**任务要求**:
请照录材料中从含有“The image size is (734, 448).”的那一行到含有“Looking at the”的那一行，首尾两行都包括在内，只抄这些行，图片不要放进答案。

**数据集**:
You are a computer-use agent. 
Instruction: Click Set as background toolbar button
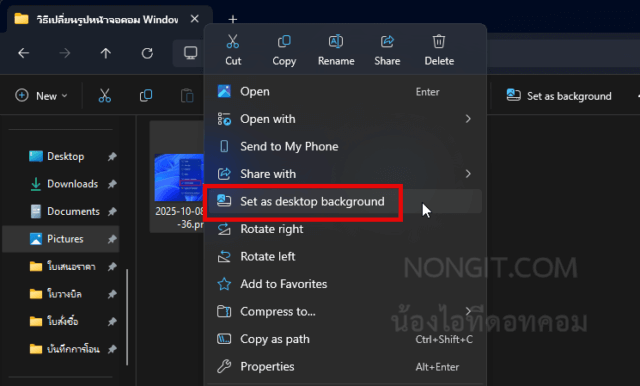(559, 96)
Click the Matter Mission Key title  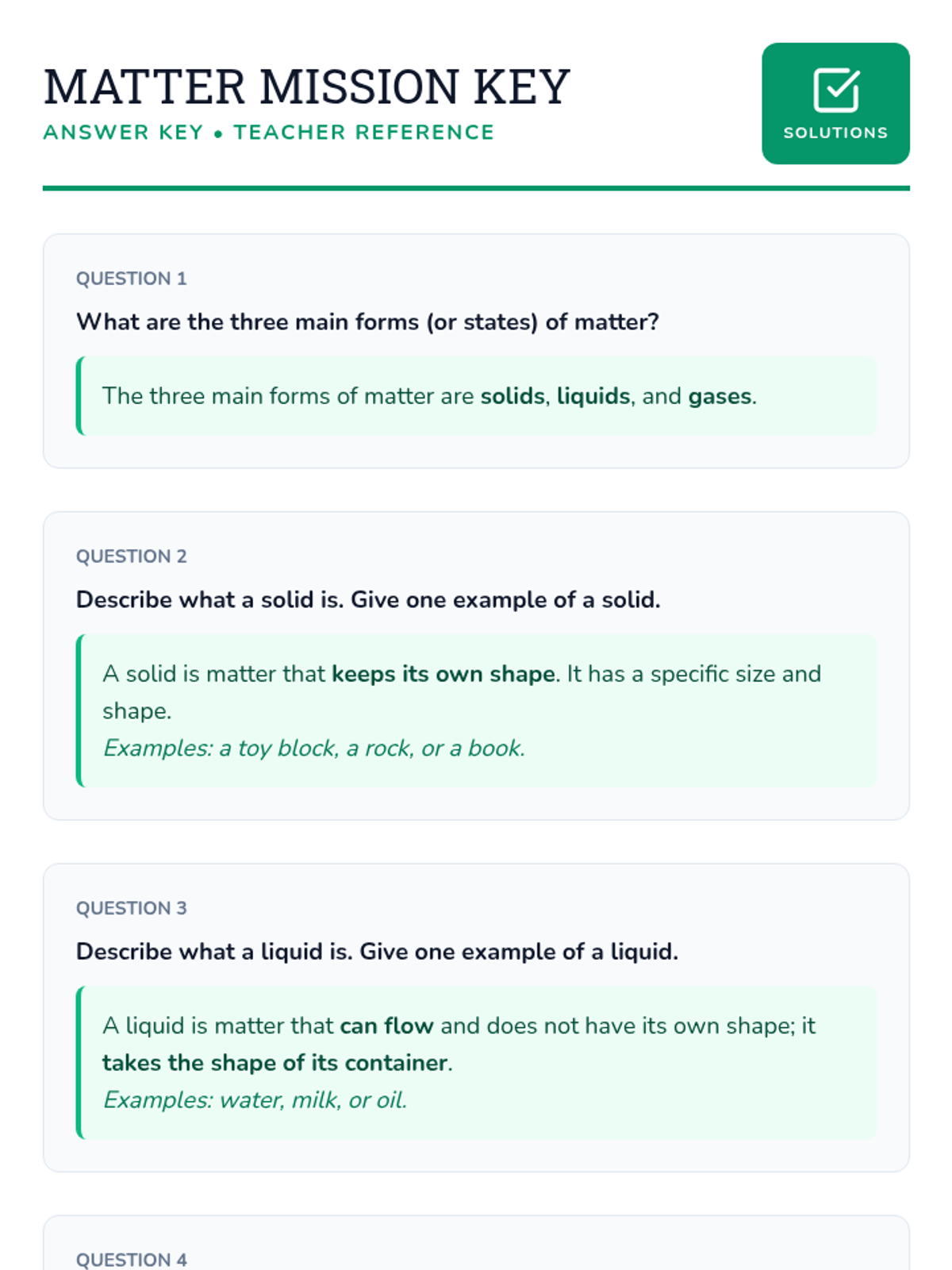306,87
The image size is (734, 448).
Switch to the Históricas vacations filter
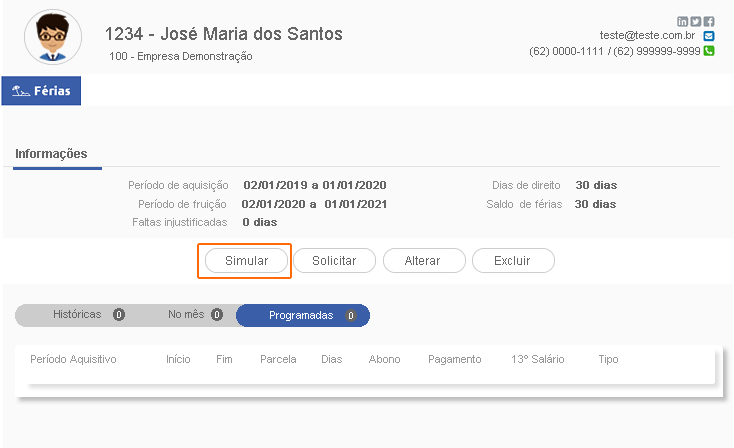pos(77,315)
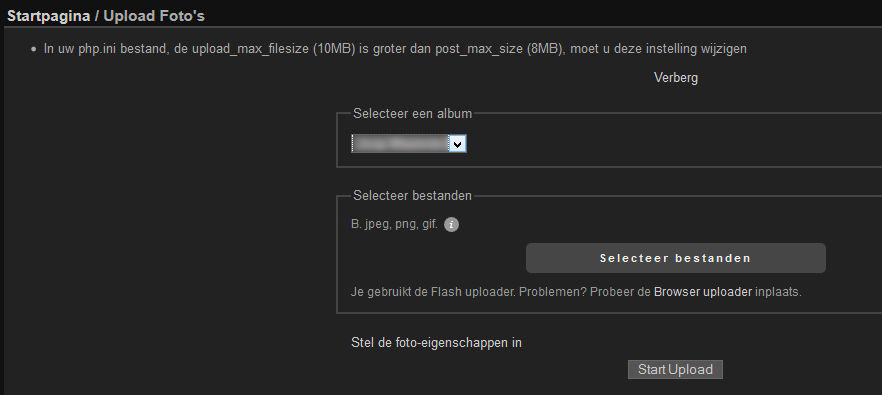
Task: Click the 'B. jpeg, png, gif.' label
Action: (394, 225)
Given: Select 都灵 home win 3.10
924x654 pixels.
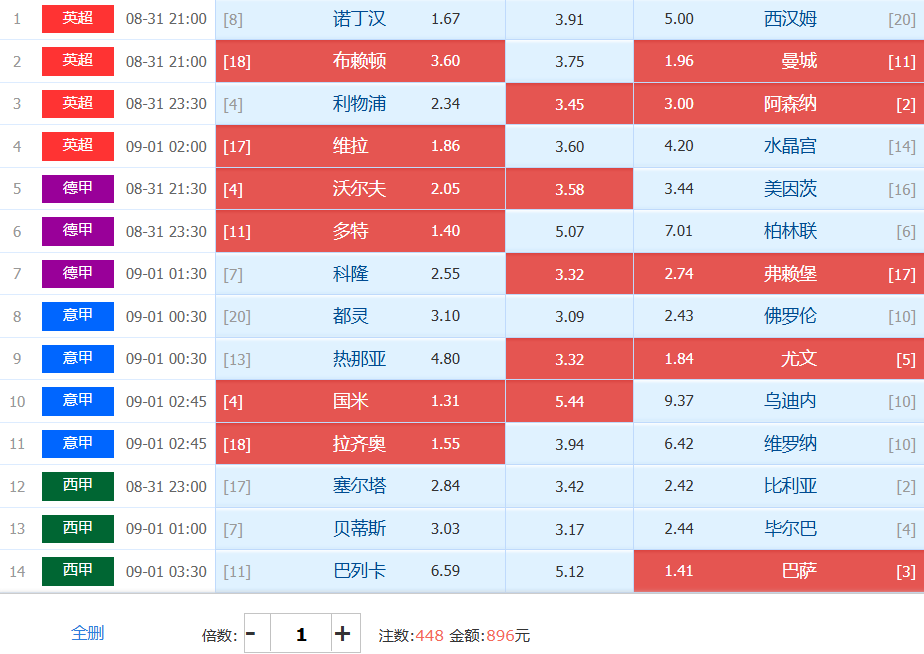Looking at the screenshot, I should click(360, 316).
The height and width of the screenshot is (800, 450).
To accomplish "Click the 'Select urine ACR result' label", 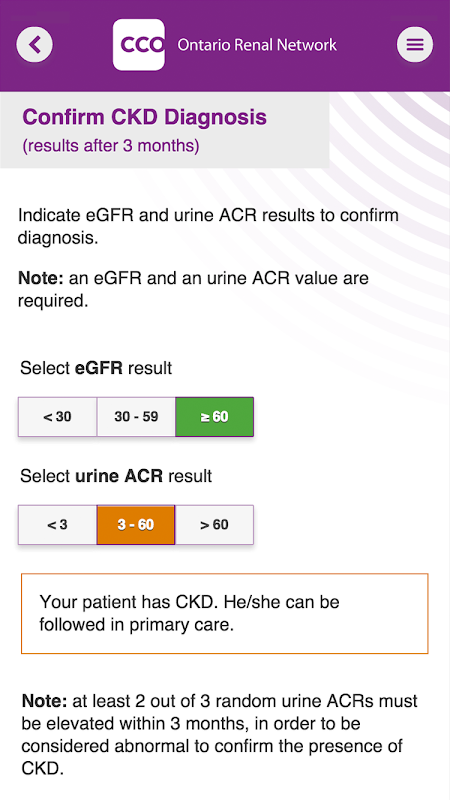I will [x=116, y=476].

**练习结果**:
The image size is (734, 448).
Switch to the Históricas vacations filter
pos(77,315)
Task: Click the 'B. jpeg, png, gif.' label
Action: (394, 225)
Given: Select 都灵 home win 3.10
924x654 pixels.
Looking at the screenshot, I should click(360, 316).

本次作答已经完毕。